In this article that I wrote for SearchDataManagement.com, I discuss the fact that as relational database management systems handle more and more data, a strategic approach to data modeling has become vital.
Despite all the hoopla about Hadoop, NoSQL databases and other big data technologies, relational database management systems continue to be the cornerstone of the IT infrastructure for processing, storing and managing data in most organizations. Companies of all sizes, from those with less than $10 million in sales to ones with $10 billion and more, rely on relational databases to handle their growing data volumes. But if the relational database design process isn’t handled properly, the systems are at risk of choking on all the data being fed into them — and that can have severe consequences for business operations and IT teams.
One of the fundamental considerations in designing databases so they can meet performance expectations is what kinds of applications they’ll be supporting. There are three broad usage categories to factor into the design planning and data modeling stages:
Each of those categories can be effectively supported by relational databases, but different data modeling approaches are called for to optimize database performance and application throughput.
From a database standpoint, transactional applications primarily involve inserting and updating data. As a result, the data structure needs to be designed to eliminate, or at least minimize, redundant records; the goal of which is to ensure that inserts and modifications are processed only once, which can help boost performance and also avoid data inconsistencies. That’s usually accomplished through a logical data model built in third normal form, or 3NF.
BI applications, on the other hand, typically are read-only, with users querying data for various analytics uses. But query patterns and database loads may vary quite broadly based on these different uses. Dimensional models are the best performance option for relational databases that support BI systems, though care must be taken not to build them too simplistically.
Data integration applications are essentially a cross between the transactional and BI sides and are best implemented using a hybrid data model. Such hybrids incorporate elements from the 3NF format to support data updates, then layer on advanced dimensional modeling techniques, such as the use of slowly changing dimensions methodologies for updating information in data warehouses while preserving the full historical record.

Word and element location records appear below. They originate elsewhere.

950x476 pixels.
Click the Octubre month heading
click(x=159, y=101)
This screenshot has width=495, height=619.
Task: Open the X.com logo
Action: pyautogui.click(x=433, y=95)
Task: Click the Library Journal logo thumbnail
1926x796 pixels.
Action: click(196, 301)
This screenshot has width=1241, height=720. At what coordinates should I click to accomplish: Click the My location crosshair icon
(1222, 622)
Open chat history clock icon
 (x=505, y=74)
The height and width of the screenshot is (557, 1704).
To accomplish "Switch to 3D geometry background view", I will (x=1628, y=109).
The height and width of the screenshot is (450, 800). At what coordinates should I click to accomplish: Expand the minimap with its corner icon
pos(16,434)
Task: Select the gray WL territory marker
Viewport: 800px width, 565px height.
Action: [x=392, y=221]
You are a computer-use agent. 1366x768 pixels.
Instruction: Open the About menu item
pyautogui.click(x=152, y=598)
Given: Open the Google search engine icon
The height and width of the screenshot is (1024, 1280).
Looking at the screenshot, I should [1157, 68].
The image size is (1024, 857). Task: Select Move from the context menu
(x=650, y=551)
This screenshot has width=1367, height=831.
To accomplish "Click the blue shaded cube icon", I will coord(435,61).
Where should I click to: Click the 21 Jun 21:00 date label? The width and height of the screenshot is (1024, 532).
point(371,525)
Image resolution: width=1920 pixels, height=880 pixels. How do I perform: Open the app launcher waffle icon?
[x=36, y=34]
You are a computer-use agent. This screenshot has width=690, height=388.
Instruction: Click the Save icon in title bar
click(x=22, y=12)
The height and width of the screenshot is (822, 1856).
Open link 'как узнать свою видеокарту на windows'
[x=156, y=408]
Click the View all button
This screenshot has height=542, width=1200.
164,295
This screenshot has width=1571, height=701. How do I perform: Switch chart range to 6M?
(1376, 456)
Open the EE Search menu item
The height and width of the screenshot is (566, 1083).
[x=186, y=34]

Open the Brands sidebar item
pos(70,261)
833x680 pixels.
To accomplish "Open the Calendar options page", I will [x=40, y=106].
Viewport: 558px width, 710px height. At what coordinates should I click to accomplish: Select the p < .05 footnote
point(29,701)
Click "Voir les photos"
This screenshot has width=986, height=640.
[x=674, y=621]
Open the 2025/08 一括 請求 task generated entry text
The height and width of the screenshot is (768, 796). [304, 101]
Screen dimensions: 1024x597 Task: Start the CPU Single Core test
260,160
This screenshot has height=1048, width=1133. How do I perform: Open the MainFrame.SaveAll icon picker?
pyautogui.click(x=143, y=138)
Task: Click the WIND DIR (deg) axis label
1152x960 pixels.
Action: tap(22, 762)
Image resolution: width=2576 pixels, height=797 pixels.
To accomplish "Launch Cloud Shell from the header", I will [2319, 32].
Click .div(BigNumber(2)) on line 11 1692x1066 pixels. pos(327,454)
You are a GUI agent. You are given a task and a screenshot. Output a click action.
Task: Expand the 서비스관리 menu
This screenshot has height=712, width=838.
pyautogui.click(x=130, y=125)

Building the appropriate type of logical data model establishes a blueprint for effective relational database design. Next comes a physical data model that describes the specific structures, entities and elements to be incorporated into a database. Below are some database design best practices for doing so. There will be variations in syntax and, more importantly, in implementation, based on which database technology is being used, but the basic constructs are broadly applicable.
Create lots of indexes — but not too many. Indexes are used in databases to speed up the processing of SELECT statement queries. Columns that are used to select rows within a table, or to join tables together, are prime candidates to be indexed. A healthy amount of indexing should be part of any good database design. But the number of unique column values and total rows in a table will affect whether an index will improve performance.
And, of course, there’s no free lunch. Although queries are typically faster with indexes, data inserts and updates, including modifications and deletions, are often slowed down. And in some database products, update operations may lock out queries to specific tables or rows. When deciding what to index and what not to, there needs to be a trade-off between query and update performance based on business priorities.
Take advantage of partitioning. The data and indexes of partitioned database tables are split horizontally into separate zones based on criteria such as insert dates or column values. Partitioning schemes vary considerably between databases, but their typical benefits include faster inserts, updates and queries plus easier management of large tables since many administrative functions, such as backups and rollbacks, can be applied to subsets of the overall table.
Tap a database’s built-in query optimizer. Relational database software typically includes an embedded tool for optimizing query performance. Examining the optimizer’s execution plan for important queries can help in performance tuning. The plan will show how tables are joined and what indexes are used; with that information, either the queries or the underlying table structures can be altered in an effort to further boost performance. It sometimes can also be useful to provide optimization hints in queries when the optimizer needs to be guided to better performance.
There are also plenty of lower-level design tactics and techniques that can be used to tease more throughput out of relational databases — favoring primary keys with integer data types over character-based ones, for example. What works for one organization or application might not be as effective for another. But finding the right relational database design formula will help keep corporate systems humming — and business executives and users happy.